Extrait du texte »
*-*-*
Entre l’heure où le coupable debout devant le jury qui le juge, en face des conseillers qui appliquent la loi, a entendu prononcer contre lui la peine capitale, jusqu’à celle où, sortant de sa cellule entre l’aumônier de la prison et l’exécuteur en chef des arrêts criminels de la cour impériale de Paris, il fait ses derniers pas, de longs jours s’écoulent. Grâce au ciel, l’horrible loi de prairial n’existe plus ; un condamné ne passe plus du tribunal à l’échafaud. La justice française, lente et méticuleuse à dessein, redoutant les erreurs, environnant le coupable, quel qu’il soit, de nombreuses garanties où peut-être il trouvera son salut, laisse au criminel un répit qui lui permet de tenter la révision de son procès et d’invoquer la clémence du souverain. Les formalités employées, les précautions prises pour s’assurer du condamné, les préparatifs du supplice, le supplice même sont intéressans à étudier, et représentent le dénoûment du drame judiciaire dont j’ai déjà raconté les premiers actes[1].
*-*-*
Extrait des données »
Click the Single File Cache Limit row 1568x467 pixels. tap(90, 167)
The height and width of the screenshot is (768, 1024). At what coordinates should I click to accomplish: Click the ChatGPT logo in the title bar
*-*-*
Tâches à réaliser »
• A. Traduisez en anglais cette phrase du texte sur la peine capitale : « Grâce au ciel, l’horrible loi de prairial n’existe plus ; un condamné ne passe plus du tribunal à l’échafaud. »
• B. Prolongez le texte sur la peine capitale à la suite de sa dernière phrase.

Réponses fournies »
• A. Thank heaven, the dreadful law of Prairial no longer exists; a condemned prisoner no longer passes from the court to the scaffold.

• B.
I

Aussitôt que le président de la cour d’assises a prononcé la peine de mort, il se tourne vers le condamné et lui dit : « Vous avez trois jours pour vous pourvoir en cassation. » Après ces mots, l’audience est levée, et le condamné, livré aux gardes de Paris chargés de sa personne, est conduit à la Conciergerie. Il descend les soixante-dix-huit marches de l’escalier obscur et en vrille qui communique du Palais à la maison de justice. Traînant ses pieds sur les degrés de pierre, suivi par des soldats impassibles, c’est là souvent qu’il éclate en imprécations ou en aveux. Sa nature, qui si longuement s’est contenue pendant les débats, reprend le dessus et se fait jour. Parfois il sanglote, comme Momble, ou demeure muet et absorbé, comme Firon. Il traverse les grandes salles désertes, blanchies à la chaux, éclairées par la vive lueur du gaz, et met le pied dans la galerie de sa prison provisoire. Le directeur, les gardiens l’attendent. En présence de ces hommes qui ne sont pas nouveaux pour lui, il ne se contient guère : « Elle est jolie, votre justice ! » ou bien, pour indiquer la peine dont il est frappé, sans parler et levant les

  1. Voyez la Revue du 15 août 1869, le Palais de Justice à Paris.